Debt settlement is the process of negotiating with your creditors to settle your debts for less than what you owe, typically for about half of the current balance. This process is not an exact science and is best described as “good, old-fashioned haggling.”

Debt settlement usually only works with unsecured debts such as credit card debt, personal lines of credit or medical debts, but can also work on secured debts after repossession or foreclosure.

Historically, settlement amounts within 40-60% of your outstanding balance are realistic. For example, if your debt is settled for 40%, that means your $50,000.00 in total unsecured debt is settled for about $20,000. Some creditors may not accept settlement of less than 60%, while other creditors may settle as low as 10-25%.

Settling debt can help consumers save significant amounts of money and get out of debt very quickly, typically in 12-36 months or sooner if funds are available.

These incredible savings in time and money are especially significant when compared to paying the full balance plus interest over a long period of time:

$50,000.00 in credit card debt at 18% interest would take 502 months (42 YEARS) to pay off with minimum payments of $1,225.00, at a total cost of $124,428.96.Compare this to debt settlement, which would have the same person out of debt through a debt settlement program in just 24 months at payments of $1,200 and a total cost of about $28,800.

The same person might also choose a 36 month debt settlement program with even lower payments of $825 a month and a total cost $29,700.

Debt settlement is one of the most effective debt relief options available for consumers experiencing a financial hardship. It’s a great choice if you have more debt than you can afford to pay off and you’re falling behind, or just about to fall behind, on your monthly payments.

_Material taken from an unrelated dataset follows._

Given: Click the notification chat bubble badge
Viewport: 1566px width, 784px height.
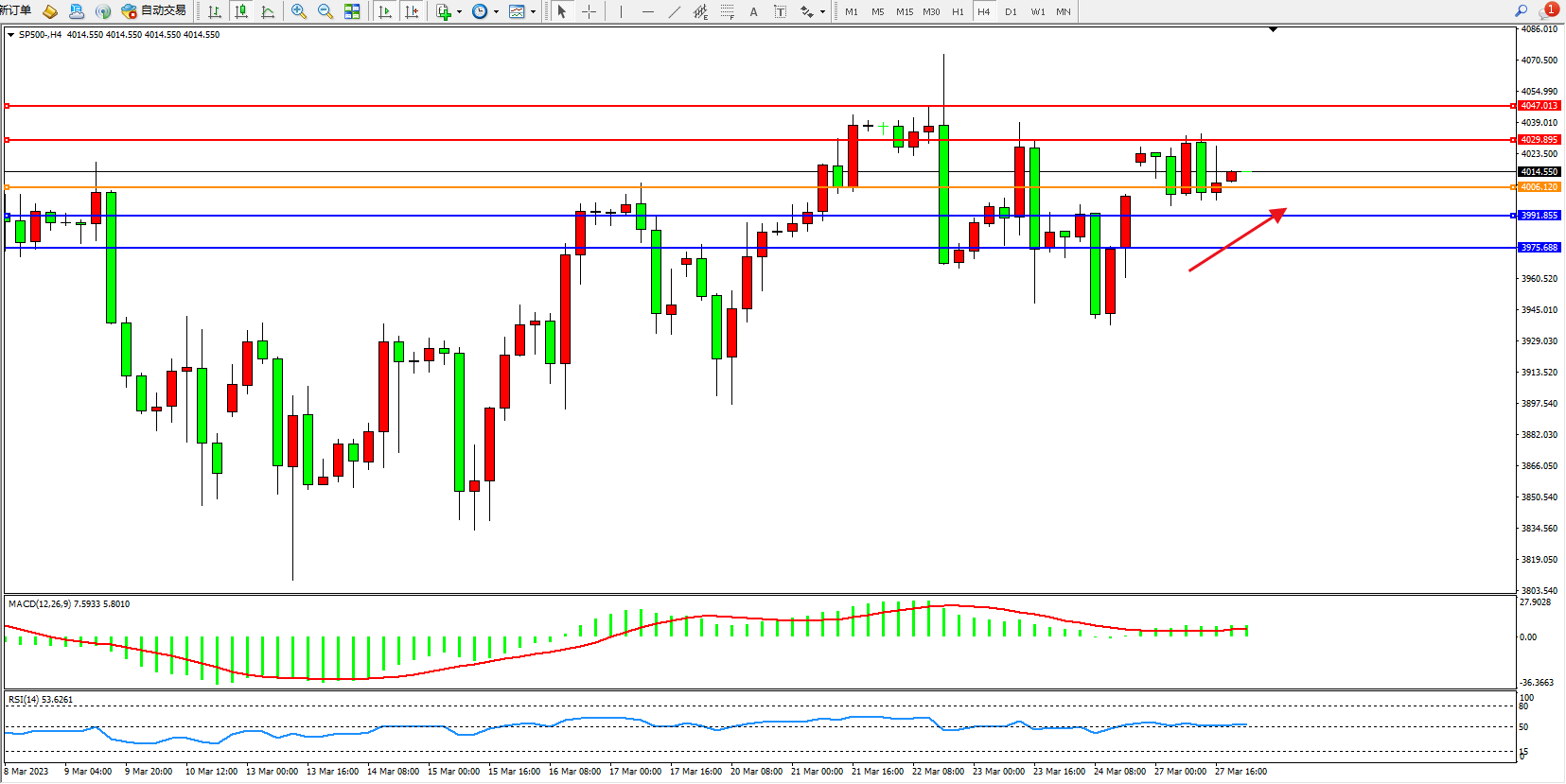Looking at the screenshot, I should (1549, 10).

Getting out of debt as soon as possible is always best when you are paying interest, especially if you are being charged interest rates of 20-30% after falling behind on payments.

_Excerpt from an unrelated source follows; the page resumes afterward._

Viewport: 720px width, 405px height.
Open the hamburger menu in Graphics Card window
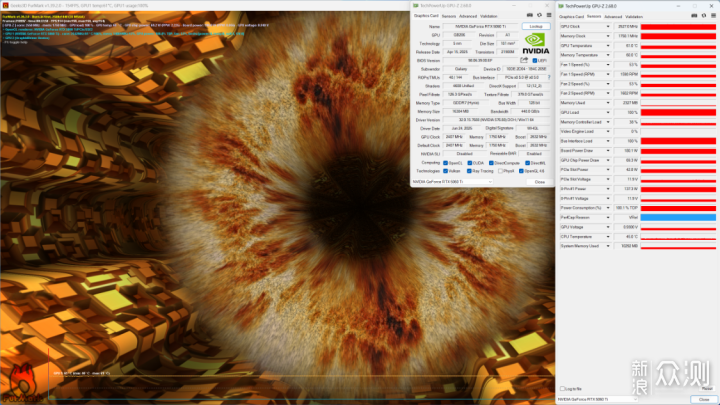[549, 16]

Why would you credit card company, commonly referred to as a “creditor”, choose to settle debts rather than continue to charge you interest and late fees month after month?

Well it’s really a matter of dollars and good sense…

Creditors know that if you get into a bad financial situation and you can’t make your monthly payments you may decide to declare bankruptcy, and in this case they may get nothing. Therefore, given your hardship, rather than risk getting nothing, the creditor is usually very willing to settle for a lower amount.

The most common alternative to settling debts with consumers for a creditor is to sell the debt to a debt collector. In 2006 the average amount paid for “bad debt” in America was $0.034 on the dollar. THis means a $10,000 account is sold for an average of $340. So you can see why a creditor would glady accept 50% instead of selling to a debt collector. You can also see why debt collector are willing to settle for half or less when you consider how little they pay to aquire your account.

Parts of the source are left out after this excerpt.